Sévère mais juste : voilà l’image qu’a voulu renvoyer Michel Barnier ce jeudi soir pour sa première intervention télévisée depuis sa déclaration de politique générale de mardi. Invité de « L’Événement », l’émission politique de France 2, le Premier ministre a eu l’occasion pendant trois quarts d’heure de balayer plusieurs sujets de la politique de son gouvernement, en revenant plus particulièrement sur la question du budget et les hausses d’impôts. Un sujet qui électrise les débats depuis plusieurs jours.
« Nous allons demander un effort aux plus grandes entreprises qui font plus de 1 milliard d’euros de chiffre d’affaires, un effort exceptionnel temporaire », a ainsi détaillé le Premier ministre sur France 2. Cela pourrait concerner environ 300 entreprises en France, selon lui. Une « taxation exceptionnelle » pourrait s’étaler sur « un an, peut-être deux ans », a poursuivi le chef du gouvernement, ajoutant que ce serait au Parlement d’en décider et de l’inscrire dans la loi.

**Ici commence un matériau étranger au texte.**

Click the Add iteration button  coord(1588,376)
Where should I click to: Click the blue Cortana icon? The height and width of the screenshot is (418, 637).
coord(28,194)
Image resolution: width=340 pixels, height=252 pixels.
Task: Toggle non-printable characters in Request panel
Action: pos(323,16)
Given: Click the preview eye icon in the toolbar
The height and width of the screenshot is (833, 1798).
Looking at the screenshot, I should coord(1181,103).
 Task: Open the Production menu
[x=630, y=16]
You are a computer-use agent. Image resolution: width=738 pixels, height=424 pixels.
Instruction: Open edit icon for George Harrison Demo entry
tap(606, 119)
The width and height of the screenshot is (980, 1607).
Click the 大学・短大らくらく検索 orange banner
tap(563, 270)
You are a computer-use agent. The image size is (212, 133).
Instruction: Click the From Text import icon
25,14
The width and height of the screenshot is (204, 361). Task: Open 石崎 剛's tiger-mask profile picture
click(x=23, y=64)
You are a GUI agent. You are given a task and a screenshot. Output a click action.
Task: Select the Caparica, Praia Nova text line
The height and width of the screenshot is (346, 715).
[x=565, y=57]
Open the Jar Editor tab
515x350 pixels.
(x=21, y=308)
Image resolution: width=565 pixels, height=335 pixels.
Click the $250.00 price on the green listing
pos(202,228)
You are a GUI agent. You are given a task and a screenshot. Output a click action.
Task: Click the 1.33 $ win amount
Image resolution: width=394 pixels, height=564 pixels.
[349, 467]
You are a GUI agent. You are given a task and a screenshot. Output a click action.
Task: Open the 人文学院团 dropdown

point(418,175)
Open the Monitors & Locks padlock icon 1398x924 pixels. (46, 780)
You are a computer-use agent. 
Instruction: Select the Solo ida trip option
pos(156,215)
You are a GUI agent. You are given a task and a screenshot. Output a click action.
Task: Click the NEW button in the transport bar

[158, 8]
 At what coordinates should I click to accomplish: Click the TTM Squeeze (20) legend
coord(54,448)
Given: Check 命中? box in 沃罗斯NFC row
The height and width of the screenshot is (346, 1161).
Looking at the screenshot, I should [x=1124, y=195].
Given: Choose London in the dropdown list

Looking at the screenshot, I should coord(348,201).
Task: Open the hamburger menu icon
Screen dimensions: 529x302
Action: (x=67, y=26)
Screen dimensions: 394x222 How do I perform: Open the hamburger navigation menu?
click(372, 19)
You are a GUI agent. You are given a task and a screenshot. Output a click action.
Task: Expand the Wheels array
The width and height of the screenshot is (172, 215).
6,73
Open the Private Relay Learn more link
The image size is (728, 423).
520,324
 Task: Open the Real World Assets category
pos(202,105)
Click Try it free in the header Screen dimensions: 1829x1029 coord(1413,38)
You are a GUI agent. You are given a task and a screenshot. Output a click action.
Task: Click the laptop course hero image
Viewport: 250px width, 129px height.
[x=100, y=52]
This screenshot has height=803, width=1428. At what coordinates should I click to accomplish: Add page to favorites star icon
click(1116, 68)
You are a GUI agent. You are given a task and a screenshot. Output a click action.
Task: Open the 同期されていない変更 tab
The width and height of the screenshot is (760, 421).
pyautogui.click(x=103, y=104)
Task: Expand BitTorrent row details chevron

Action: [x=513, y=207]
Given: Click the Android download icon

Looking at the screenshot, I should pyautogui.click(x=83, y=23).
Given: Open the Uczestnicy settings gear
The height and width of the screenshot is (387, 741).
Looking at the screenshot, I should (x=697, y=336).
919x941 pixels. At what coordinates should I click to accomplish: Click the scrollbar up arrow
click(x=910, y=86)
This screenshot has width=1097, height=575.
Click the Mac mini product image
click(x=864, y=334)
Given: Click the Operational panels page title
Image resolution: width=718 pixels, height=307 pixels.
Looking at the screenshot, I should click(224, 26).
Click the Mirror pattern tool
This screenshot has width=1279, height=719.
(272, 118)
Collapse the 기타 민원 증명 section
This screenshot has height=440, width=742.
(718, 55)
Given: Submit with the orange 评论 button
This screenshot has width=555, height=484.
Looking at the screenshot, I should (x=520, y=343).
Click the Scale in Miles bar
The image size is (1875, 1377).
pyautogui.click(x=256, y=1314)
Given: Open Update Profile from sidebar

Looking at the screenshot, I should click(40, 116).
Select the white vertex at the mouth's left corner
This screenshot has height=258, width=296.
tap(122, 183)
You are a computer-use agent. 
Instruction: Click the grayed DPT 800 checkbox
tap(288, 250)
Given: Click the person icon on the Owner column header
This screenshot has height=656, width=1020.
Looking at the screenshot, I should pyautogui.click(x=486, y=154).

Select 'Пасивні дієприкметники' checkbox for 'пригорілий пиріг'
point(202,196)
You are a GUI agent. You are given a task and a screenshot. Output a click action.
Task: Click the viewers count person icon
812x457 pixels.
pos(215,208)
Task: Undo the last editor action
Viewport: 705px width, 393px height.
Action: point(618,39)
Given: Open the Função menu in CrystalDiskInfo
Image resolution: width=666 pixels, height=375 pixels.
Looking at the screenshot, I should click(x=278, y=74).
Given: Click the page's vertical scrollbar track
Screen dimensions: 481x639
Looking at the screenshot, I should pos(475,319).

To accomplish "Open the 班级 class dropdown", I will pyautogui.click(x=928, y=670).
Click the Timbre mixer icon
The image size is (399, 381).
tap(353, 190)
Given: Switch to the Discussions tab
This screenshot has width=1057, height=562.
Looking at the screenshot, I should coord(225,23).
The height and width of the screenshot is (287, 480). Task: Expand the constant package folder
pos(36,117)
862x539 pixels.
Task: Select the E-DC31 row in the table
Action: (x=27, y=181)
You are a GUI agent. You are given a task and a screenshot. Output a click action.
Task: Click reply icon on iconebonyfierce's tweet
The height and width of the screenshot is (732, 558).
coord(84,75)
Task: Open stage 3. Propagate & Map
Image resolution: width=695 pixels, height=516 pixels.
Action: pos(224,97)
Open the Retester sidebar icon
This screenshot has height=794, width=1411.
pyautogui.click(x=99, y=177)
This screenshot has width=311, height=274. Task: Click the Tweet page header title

Dès sa nomination à Matignon, Michel Barnier avait émis de ses vœux une plus grande « justice fiscale ». Concernant les particuliers, cette participation exceptionnelle se fera par un « dispositif fiscal sur les très hauts revenus », a-t-il dit, citant l’exemple d’un revenu fiscal de 500 000 euros par an pour un couple, « mais pas en dessous ». Cela devrait permettre de « récupérer 2 milliards d’euros », selon le Premier ministre.
« Je ne veux pas être populaire, mais responsable »
Ces derniers jours, la perspective de toute hausse d’impôts, même temporaire, a braqué une partie de la classe politique, dont l’ancienne majorité présidentielle, globalement farouchement opposée à cette idée. Jeudi matin, c’est l’ancien ministre de l’Intérieur Gérald Darmanin en personne qui est monté au créneau. « Je ne voterai pas une augmentation d’impôts », a ainsi affirmé le député du Nord et ancien ministre de l’Intérieur sur France Info. « Ça devient contraire à ce que nous avons fait depuis très longtemps », a-t-il poursuivi, assurant que cela aboutirait à une hausse du chômage. « On retourne dans l’ère socialiste de François Hollande », a encore pilonné Darmanin.
Pas de quoi décontenancer Barnier visiblement. « On verra s’il a de bonnes idées pour trouver d’autres solutions dans de mêmes proportions. Je serai ouvert », a-t-il commenté, jeudi soir, sur France 2 dans un ton qui lui est désormais caractéristique : mi-diplomate, mi-sec.
« C’est un effort justifié, mais qui ne me fait pas plaisir. Je ne veux pas être populaire, mais responsable », a poursuivi le Premier ministre, défendant un budget et des décisions « difficiles » mais « justes ».
« On verra si on y arrive. Et si on n’y parvient pas, on utilisera le 49.3 »
Et d’affirmer avoir une seule « angoisse » : « la crise financière » dont « les plus faibles » payent toujours davantage le prix. Autres mesures d’économies évoquées : la fusion de certains services publics, une allocation sociale unique, ainsi que le non-remplacement systématique des « fonctionnaires qui ne sont pas en contact direct avec les citoyens » — comprendre employés à des tâches le plus souvent administratives.
Interrogé sur l’espoir de faire voter un tel budget, Michel Barnier a rappelé que ce serait difficile. « On verra si on y arrive. Et si on n’y parvient pas, on utilisera le 49.3 qui est un outil de la Constitution », a-t-il clairement affirmé. Une procédure qui vise à faire passer des textes, en engageant la responsabilité du gouvernement sur ce dernier. Et qui ouvre la possibilité aux députés de le renverser.
L’hôte de Matignon a souligné que s’il était soutenu par un « socle minoritaire », il n’existait pas non plus de majorité évidente « contre » son budget. Ce dernier doit être présenté la semaine prochaine en Conseil des ministres, son examen dans l’hémicycle de l’Assemblée nationale débutera le 21 octobre.